Long Term Capital Management

Long Term Capital Management is well-researched hedge fund for its participation in the market. The essay attempts to tackle issues related to incentives of funds that uses advanced financial methods found in swaps, options, derivatives and risk management.

Are the incentives of the Principals and employees of Long Term Capital Management aligned with the investors?

Long Term Capital Management Investors

Long Term Capital Management investors are majority institutions and wealthy individuals (of less than 4% of fund size).

Monetary Incentives

Compensation is structured into 2 components. First component is base fee (or management fee) of 2% per annum payable every quarter of ½%, of net asset value of fund. Second component is incentive fee of 25% of yearly increase in fund’s NAV above the highest NAV recorded in history of the fund.
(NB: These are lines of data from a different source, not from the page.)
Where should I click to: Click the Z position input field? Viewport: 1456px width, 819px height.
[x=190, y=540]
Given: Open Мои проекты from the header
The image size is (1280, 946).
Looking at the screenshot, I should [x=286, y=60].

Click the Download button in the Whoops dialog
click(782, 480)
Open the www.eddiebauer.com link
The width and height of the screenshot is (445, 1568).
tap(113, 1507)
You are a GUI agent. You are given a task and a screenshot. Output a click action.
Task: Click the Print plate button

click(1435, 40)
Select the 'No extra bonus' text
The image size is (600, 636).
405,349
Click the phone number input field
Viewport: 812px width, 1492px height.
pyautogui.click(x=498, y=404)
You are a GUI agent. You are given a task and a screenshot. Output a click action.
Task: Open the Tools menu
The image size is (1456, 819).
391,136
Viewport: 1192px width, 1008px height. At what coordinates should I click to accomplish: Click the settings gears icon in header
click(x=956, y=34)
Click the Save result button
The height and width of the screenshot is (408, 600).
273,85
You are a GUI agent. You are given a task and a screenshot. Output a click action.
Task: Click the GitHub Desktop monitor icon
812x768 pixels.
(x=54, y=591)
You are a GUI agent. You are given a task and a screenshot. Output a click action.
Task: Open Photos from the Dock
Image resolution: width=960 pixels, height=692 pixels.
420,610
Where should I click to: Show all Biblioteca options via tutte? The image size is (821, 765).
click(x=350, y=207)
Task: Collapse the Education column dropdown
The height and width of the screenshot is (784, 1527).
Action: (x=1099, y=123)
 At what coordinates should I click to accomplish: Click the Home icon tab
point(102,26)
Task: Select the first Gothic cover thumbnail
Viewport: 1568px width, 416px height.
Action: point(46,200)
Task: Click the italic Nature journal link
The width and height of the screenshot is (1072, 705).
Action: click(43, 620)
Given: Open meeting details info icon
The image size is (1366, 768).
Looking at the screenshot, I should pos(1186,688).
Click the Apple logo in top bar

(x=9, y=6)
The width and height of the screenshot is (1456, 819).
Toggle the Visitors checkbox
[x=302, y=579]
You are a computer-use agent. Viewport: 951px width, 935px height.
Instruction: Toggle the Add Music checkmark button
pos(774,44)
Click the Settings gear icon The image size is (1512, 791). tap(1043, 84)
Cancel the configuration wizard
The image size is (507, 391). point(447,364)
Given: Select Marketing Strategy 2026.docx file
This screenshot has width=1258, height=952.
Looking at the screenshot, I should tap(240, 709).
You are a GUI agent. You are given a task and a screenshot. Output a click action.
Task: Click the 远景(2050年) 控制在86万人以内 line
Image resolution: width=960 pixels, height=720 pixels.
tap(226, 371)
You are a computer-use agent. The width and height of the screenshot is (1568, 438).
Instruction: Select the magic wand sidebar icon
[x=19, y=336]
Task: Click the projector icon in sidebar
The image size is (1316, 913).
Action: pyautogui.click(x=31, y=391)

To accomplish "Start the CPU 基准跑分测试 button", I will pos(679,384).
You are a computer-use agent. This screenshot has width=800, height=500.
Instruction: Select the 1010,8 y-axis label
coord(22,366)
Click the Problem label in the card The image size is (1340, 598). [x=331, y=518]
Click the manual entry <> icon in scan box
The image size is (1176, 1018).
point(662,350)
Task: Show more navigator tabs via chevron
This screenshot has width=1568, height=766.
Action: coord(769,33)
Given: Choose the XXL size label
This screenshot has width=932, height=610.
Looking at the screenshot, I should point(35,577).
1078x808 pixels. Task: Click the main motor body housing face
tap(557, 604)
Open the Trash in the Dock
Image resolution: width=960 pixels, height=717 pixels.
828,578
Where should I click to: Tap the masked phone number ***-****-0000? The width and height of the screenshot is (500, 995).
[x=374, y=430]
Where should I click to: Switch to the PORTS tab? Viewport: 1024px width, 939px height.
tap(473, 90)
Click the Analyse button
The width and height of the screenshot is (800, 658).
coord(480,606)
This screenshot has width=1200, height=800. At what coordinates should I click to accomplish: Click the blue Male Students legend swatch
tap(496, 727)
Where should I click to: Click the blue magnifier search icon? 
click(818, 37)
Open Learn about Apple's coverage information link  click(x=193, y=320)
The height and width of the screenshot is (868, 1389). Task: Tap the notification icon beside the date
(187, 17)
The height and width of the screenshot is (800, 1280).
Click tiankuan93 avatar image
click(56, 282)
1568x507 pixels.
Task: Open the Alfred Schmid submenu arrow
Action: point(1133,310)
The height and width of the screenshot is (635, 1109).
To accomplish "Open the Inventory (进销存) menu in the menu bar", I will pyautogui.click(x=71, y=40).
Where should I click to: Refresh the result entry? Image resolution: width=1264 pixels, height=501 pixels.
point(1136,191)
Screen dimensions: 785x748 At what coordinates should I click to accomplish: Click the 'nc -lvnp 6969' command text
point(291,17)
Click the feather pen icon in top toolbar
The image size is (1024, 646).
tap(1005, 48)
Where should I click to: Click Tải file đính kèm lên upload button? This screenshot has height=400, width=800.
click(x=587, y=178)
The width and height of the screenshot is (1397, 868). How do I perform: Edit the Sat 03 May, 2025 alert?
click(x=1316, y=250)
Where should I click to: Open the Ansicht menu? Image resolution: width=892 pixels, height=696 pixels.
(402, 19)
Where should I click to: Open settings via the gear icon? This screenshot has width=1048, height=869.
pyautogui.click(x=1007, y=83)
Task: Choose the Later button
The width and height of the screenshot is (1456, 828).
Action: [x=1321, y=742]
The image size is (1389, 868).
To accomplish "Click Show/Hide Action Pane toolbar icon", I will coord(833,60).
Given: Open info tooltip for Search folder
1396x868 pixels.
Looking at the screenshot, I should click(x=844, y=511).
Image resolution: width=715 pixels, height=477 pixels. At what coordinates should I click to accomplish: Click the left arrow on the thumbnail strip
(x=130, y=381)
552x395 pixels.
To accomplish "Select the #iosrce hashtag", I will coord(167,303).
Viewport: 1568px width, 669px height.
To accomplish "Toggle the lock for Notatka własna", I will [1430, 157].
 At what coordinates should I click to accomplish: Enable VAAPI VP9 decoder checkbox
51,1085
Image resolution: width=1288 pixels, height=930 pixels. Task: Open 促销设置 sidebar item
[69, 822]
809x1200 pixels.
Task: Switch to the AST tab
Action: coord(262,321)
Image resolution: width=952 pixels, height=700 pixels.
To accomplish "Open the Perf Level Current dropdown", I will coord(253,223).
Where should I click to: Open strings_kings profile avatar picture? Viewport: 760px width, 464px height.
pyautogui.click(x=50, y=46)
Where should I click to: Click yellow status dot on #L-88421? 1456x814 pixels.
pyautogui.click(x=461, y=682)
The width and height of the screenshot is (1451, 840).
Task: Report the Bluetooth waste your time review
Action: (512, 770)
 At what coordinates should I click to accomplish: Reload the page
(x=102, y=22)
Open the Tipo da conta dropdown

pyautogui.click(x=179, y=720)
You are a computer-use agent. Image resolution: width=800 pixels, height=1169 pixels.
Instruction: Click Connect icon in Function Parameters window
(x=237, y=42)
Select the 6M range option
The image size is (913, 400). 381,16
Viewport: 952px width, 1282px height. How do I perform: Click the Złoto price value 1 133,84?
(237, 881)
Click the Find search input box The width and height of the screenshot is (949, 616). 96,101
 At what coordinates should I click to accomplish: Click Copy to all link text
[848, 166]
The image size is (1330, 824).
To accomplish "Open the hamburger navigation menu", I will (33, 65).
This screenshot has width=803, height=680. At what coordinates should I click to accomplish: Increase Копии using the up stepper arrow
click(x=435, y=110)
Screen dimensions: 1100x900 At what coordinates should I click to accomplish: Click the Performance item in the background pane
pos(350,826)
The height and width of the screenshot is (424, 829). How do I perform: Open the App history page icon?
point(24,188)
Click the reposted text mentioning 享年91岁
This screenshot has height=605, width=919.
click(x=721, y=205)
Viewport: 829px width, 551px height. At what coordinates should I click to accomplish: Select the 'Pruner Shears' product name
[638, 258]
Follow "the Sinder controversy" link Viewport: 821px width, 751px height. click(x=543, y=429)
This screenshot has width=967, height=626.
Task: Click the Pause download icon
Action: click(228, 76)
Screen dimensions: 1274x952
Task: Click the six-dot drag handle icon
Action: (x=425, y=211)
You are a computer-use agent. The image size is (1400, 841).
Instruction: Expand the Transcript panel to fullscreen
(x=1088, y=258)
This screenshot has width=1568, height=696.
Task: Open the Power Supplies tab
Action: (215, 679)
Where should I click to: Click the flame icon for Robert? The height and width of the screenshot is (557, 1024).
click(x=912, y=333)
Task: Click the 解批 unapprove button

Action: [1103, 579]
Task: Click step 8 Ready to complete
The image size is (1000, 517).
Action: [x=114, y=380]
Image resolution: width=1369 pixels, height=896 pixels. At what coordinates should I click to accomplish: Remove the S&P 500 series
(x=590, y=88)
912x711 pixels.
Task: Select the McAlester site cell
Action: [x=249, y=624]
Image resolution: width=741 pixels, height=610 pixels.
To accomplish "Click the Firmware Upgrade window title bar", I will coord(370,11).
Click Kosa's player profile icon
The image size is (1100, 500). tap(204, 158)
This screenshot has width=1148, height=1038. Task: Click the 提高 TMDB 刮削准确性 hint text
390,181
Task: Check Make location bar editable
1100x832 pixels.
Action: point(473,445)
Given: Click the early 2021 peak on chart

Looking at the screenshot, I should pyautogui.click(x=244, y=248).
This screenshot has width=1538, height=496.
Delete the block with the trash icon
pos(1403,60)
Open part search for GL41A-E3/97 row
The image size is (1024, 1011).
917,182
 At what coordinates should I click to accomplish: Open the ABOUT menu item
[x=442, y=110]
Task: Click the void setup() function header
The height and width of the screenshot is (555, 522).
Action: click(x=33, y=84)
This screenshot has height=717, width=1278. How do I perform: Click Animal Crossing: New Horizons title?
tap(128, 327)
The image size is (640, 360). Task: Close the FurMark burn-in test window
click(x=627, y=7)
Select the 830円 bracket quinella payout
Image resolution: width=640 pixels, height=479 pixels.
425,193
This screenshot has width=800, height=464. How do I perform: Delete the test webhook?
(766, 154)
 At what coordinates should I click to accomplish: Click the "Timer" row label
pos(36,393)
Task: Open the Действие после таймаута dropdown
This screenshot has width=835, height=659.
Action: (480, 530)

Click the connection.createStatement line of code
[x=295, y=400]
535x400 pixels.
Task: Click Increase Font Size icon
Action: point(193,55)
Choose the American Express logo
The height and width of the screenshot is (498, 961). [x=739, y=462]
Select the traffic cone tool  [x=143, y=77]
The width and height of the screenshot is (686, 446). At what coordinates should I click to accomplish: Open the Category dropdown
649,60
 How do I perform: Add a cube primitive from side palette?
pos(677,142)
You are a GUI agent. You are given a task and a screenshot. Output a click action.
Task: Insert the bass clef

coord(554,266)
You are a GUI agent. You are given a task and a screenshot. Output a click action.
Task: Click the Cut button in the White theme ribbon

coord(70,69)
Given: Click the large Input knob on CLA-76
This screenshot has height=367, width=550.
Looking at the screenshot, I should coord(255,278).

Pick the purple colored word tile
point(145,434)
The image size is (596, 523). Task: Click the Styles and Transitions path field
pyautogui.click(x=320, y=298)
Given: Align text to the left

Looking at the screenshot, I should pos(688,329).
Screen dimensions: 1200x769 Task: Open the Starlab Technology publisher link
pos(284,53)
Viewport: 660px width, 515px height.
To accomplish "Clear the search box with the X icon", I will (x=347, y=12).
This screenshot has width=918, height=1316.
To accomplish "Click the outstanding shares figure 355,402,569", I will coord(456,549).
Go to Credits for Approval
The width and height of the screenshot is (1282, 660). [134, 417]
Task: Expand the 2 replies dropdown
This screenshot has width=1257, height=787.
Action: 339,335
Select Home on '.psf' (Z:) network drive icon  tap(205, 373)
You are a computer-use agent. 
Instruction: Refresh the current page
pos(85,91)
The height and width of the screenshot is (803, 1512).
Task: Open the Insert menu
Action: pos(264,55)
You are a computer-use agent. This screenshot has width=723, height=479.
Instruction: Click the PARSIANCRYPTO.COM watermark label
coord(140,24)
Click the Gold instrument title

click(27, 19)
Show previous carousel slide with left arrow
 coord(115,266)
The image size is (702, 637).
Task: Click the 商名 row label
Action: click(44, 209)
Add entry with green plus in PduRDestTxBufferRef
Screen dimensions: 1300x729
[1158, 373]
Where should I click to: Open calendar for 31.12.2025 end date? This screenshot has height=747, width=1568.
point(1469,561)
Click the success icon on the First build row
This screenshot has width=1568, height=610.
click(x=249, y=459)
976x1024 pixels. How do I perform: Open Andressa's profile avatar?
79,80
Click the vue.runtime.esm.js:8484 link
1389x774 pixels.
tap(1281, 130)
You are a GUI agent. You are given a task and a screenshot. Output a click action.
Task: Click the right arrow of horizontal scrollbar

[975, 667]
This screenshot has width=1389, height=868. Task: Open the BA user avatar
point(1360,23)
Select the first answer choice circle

Analysis Of Monetary Incentives

The first payment can be viewed as a top premium paid to fund managers who are supposed to be part of one of top fund houses. This incentive is collected irrespective of performance of fund. The fund managers can continue to command top dollars if and only if fund continues to perform, but they can merely give mere bit above market return to continue to qualify base management fee. The downside is that fund could be non-performing without penalty to fund managers.

The compensation model can be holistically viewed as geared towards building up the NAV of fund as the quantum of payment is tracked backed on gross NAV as well as NAV growth. When NAV is small, management incentive is small only 2% of gross NAV, but large incentive to grow fund as change in fund NAV from historic high NAV attracts reward of 25% of the change.

Example, where x is net growth in NAV above previous high water mark, 1 is normalized NAV, then Long Term Capital Management managers needed an annual compounded annual NAV rate of growth at 8.69% for NAV incentives become equal with management incentive.

However, compounded annual growth rate is unsustainable as it is more difficult to make additional NAV due to size, then management fee could take up significant component of payment to managers.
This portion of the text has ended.